▶ **PROBLEM TO WORK ON**
Render as a JSON list of strings the data lines running from the line with "Where should I" to the line with "[x=818, y=194]", both included, one string per line and blank lines omitted.

▶ **GIVEN ENTRIES**
## BEGIN
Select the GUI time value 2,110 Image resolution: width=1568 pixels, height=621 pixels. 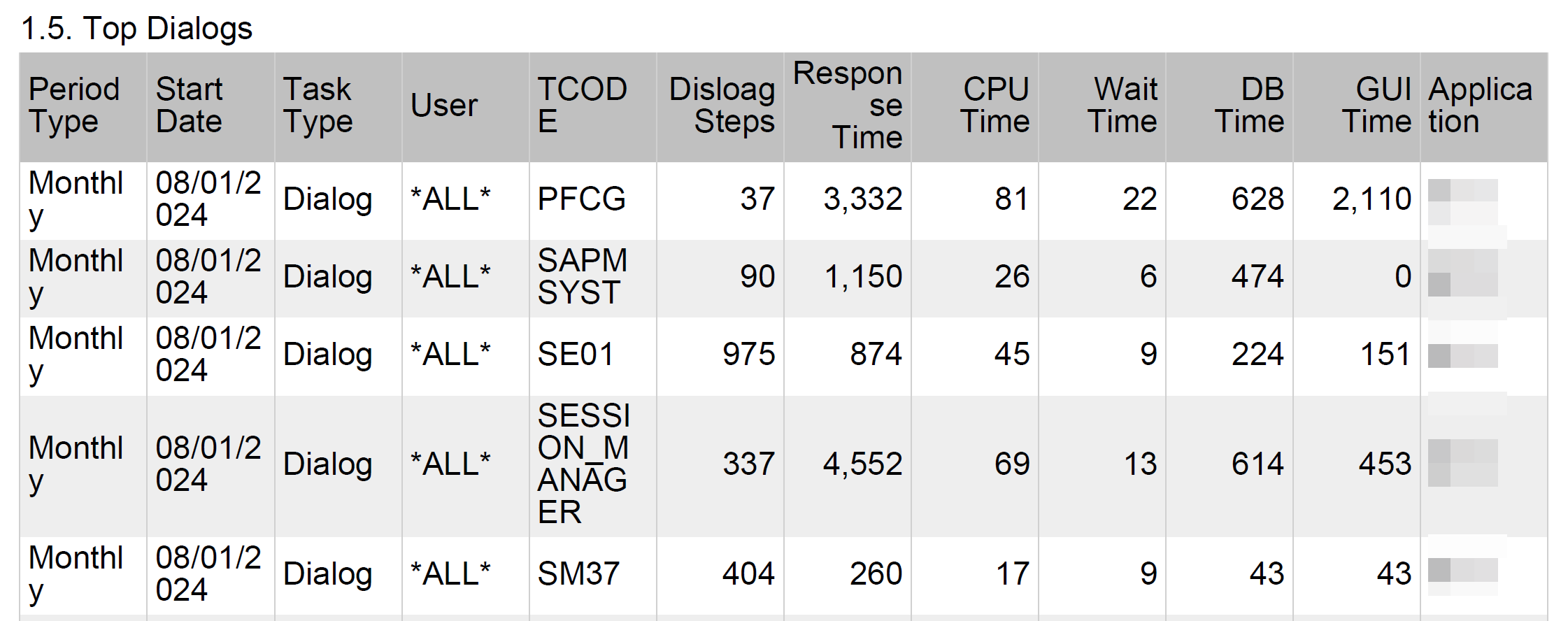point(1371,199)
## END
## BEGIN
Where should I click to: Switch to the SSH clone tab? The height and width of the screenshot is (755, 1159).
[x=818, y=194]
## END
## BEGIN
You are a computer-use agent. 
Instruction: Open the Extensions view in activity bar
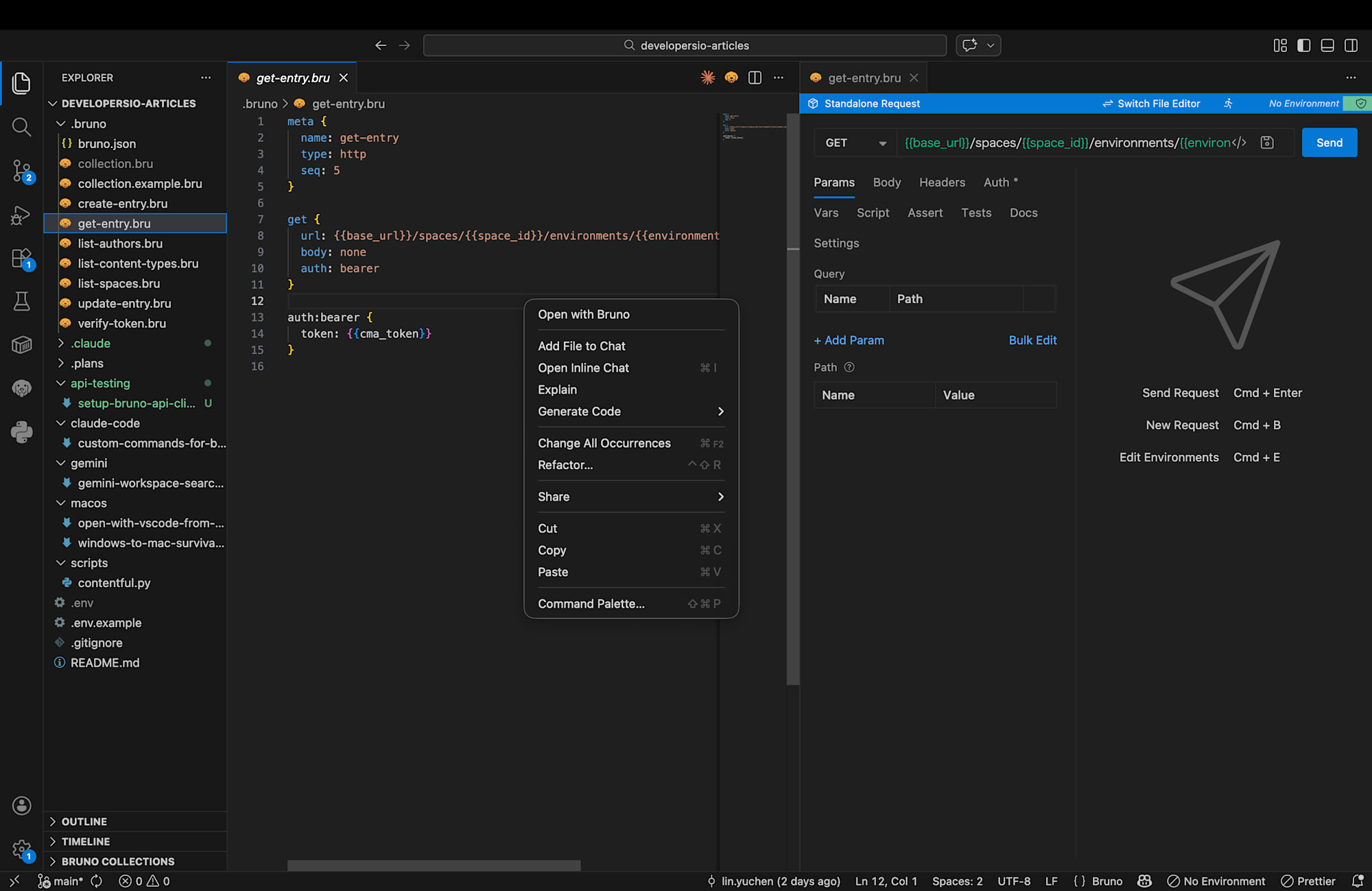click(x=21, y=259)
## END
▶ **COMPLETED TASK**
[
  "Where should I click to: Switch to the SSH clone tab? The height and width of the screenshot is (755, 1159).",
  "[x=818, y=194]"
]